38. Mengungkap Rahasia

14 3 3
                                    

"Ayah ada yang ingin Shana bicarakan." Shana langsung masuk ke dalam ruang kerja Ayahnya tanpa mengetuk terlebih dahulu.

"Apa yang perlu dibicarakan?" tanya Lesmana dan menurunkan kacamata yang bertengger di hidungnya.

"Ayah bisa jelasin siapa anak yang di gendong Ayah?" ujar Shana sembari memberikan selembar foto seorang Ayah yang menggendong dua orang putri.

Lesmana memperhatikan dengan seksama foto tersebut. Matanya langsung terbelalak ketika melihat foto tersebut.

"Di sebelah kanan adalah Shana dan di sebelah kiri adalah Naya, kan?"

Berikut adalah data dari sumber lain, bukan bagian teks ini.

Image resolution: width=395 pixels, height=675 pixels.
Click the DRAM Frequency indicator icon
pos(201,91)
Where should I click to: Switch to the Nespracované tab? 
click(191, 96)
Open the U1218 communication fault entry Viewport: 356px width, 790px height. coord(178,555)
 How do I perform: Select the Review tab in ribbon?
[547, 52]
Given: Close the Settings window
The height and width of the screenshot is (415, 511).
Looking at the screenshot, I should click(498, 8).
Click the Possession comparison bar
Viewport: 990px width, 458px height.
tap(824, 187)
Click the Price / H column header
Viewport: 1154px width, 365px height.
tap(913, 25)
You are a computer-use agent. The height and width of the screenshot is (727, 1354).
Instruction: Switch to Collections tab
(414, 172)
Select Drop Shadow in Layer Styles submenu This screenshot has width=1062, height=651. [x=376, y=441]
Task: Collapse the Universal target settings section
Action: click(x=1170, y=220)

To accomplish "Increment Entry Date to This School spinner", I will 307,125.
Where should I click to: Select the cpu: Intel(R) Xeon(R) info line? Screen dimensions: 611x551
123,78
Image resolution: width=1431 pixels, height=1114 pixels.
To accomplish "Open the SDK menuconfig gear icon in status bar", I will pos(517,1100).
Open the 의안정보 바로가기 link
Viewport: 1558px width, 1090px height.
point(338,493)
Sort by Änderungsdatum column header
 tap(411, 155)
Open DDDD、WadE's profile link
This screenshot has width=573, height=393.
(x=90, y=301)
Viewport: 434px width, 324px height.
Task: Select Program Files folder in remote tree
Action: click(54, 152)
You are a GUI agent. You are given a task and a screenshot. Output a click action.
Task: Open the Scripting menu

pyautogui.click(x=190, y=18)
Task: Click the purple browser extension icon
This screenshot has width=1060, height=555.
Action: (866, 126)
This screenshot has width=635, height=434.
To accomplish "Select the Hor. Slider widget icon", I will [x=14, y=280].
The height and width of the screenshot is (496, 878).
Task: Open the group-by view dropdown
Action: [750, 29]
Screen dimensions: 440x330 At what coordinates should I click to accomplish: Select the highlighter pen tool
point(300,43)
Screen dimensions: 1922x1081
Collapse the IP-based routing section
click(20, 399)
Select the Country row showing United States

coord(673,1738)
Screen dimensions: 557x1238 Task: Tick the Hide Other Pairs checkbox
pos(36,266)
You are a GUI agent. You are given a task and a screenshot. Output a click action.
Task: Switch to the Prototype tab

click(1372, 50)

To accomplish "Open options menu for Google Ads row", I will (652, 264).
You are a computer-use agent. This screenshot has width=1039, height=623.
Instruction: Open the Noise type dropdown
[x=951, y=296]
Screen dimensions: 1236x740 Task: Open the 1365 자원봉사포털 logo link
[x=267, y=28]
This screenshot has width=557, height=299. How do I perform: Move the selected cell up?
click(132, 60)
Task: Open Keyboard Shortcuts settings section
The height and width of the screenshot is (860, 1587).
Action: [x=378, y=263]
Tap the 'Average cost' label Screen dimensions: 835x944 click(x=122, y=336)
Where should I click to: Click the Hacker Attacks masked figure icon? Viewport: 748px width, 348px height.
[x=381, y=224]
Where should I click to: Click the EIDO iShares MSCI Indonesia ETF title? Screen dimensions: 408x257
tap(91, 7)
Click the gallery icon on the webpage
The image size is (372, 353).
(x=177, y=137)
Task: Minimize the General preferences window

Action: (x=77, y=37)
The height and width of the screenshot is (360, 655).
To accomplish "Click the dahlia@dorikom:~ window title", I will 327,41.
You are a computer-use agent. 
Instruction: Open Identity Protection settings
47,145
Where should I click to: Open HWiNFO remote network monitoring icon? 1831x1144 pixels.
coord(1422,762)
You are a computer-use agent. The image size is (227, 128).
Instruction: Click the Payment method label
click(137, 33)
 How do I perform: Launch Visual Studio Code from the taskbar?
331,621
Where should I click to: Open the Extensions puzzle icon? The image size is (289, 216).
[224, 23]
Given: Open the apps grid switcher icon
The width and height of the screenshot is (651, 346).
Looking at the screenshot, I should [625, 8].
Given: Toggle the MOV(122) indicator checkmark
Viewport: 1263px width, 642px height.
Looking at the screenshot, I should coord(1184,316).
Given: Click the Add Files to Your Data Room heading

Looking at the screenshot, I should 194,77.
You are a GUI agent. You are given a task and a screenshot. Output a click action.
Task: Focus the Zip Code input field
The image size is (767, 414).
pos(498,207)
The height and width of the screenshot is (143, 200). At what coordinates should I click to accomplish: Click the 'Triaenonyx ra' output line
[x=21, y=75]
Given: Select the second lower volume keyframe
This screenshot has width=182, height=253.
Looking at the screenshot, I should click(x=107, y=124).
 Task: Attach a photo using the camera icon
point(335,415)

Lesmana sudah menduga cepat atau lambat Shana akan menanyakan perihal ini kepada dirinya. "Kamu duduk dulu biar Ayah jelaskan."

Shana pun duduk di sofa di dalam ruangan itu.

"Kamu benar anak yang ada di foto itu adalah kamu dan Anaya. Kalian adalah saudara kembar," ujar Lesmana.

"Lalu, kenapa Ayah menyembunyikan semua fakta ini?"

"Ayah dan Susan Ibu kandungmu dulu di jodohkan dan kalian pun lahir. Tapi karena tidak ada kecocokan di antara kami, Kita memutuskan berpisah ketika kalian berusia satu tahun." Lesmana menjeda perkataannya dan menghirup udara sejenak.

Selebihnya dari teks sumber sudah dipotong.